It’s that time again friends, the time of year when we pay attention to our hearts, how we’re damaging them, and how not to make it worse.
It’s February and that means it’s American Heart Month, 28 days of heart health awareness.
This week, February 7th – 14 is CHD (congenital heart disease) Awareness week.
If I come off as bitter, it’s because I am. American Heart Month gets a whole 28 days, but we only talk about congenital heart disease seven out of those 28.
Now, before you turn the wolves on me because, well, every other medical condition or disease also only gets a month in the spotlight so why should I have my panties in a twist? I want you to know, I don’t think that’s right either.
But if we made every day of every month about breast cancer, colon cancer, heart health, multiple sclerosis, thyroid awareness… you get the idea. The point is this; if we did that, focused on all of those illnesses and diseases every day of the year, we’d be exhausted, burned out, depressed, stressed, and probably feel a little hopeless.
This is how I’m feeling now. Sure, every February, people get a little more heart conscious than they were in January or the rest of the year.
When the world is done giving heart disease its due and everyone has moved on, I will still wake up with the reminder, the awareness that I live with a congenital heart defect. It’s there when I take my medication every morning and night, it’s there when I run out of breath and when my heart starts pounding from five minutes of playing with the dogs, when I feel my chest ache, or when my scars itch. It’s there when I shower. Visible and invisible reminders that I don’t get to shut off my awareness.
Rinse and repeat.
But the worst is when I think I’m doing everything right to take care of myself only to find out I’ve had a setback, or the current therapy isn’t working.
Like right now.

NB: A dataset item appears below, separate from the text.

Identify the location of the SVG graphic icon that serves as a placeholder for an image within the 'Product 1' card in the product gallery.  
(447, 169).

I’m in atrial fibrillation and my heart (or pacemaker) hasn’t paced itself out of it this time. I can’t figure out what I did wrong. My blood pressure is down, my weight is down, and my heart is acting like an ass. This is the second time in a span of three months that I’ve been in Afib, and this time it’s been hanging on since November last year.
Maybe I didn’t do anything wrong. Who knows? It doesn’t stop the feeling I get in the pit of my stomach or my brain from spiraling out of control with the worst-case scenario. Instead, I’m focused on the symptoms; symptoms which, sadly are also side effects of my medications, and the knowledge that I didn’t notice the symptoms because I have never noticed them. Except for the once-in-a-blue-moon feeling that my heart is either skipping a beat or it’s adding an extra one. I can never tell.

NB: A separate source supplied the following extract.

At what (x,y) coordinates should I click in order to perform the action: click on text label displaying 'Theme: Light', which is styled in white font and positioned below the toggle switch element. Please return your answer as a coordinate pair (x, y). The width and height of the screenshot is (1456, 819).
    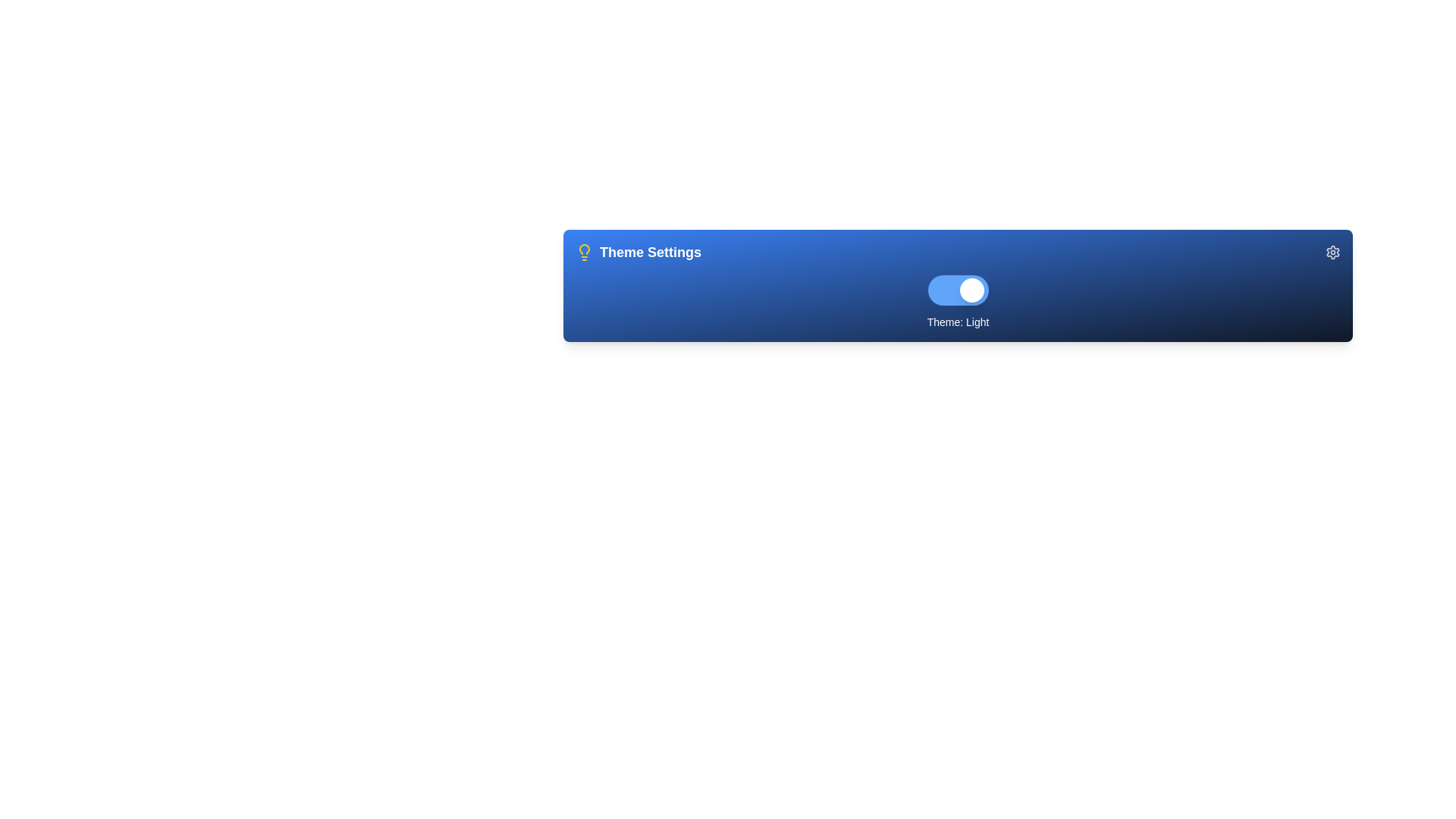
    Looking at the image, I should click on (957, 321).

I try to keep my bitterness confined to the lack of adult congenital heart disease programs in the US – in the world.
So please pardon me if I sound bitter about my CHD.
But maybe I need to say this.
To tell you how furious I am with my own heart. Because, maybe there’s someone out there who’s bitter about their invisible (or visible) illness and is pissed off that their body doesn’t behave as it should, and the world only dedicates 28-31 days out of the year to awareness.
If that’s you, I see you. I see your irritation and bewilderment when you think you’re on the right path only to be thrown off course. I hear you when you whisper to yourself, “why me?”
I wish I had a solution for you. For me.
I wish science and healthcare, and the medications we’re given were better.
But most of all, I wish for someone to hold you while you clench your fists and cry (or scream!) and tell you it’s okay. Let it out.
If you have that, then my wish has come true.
But if you don’t, I’m here.
Let it all out because sometimes a month isn’t enough.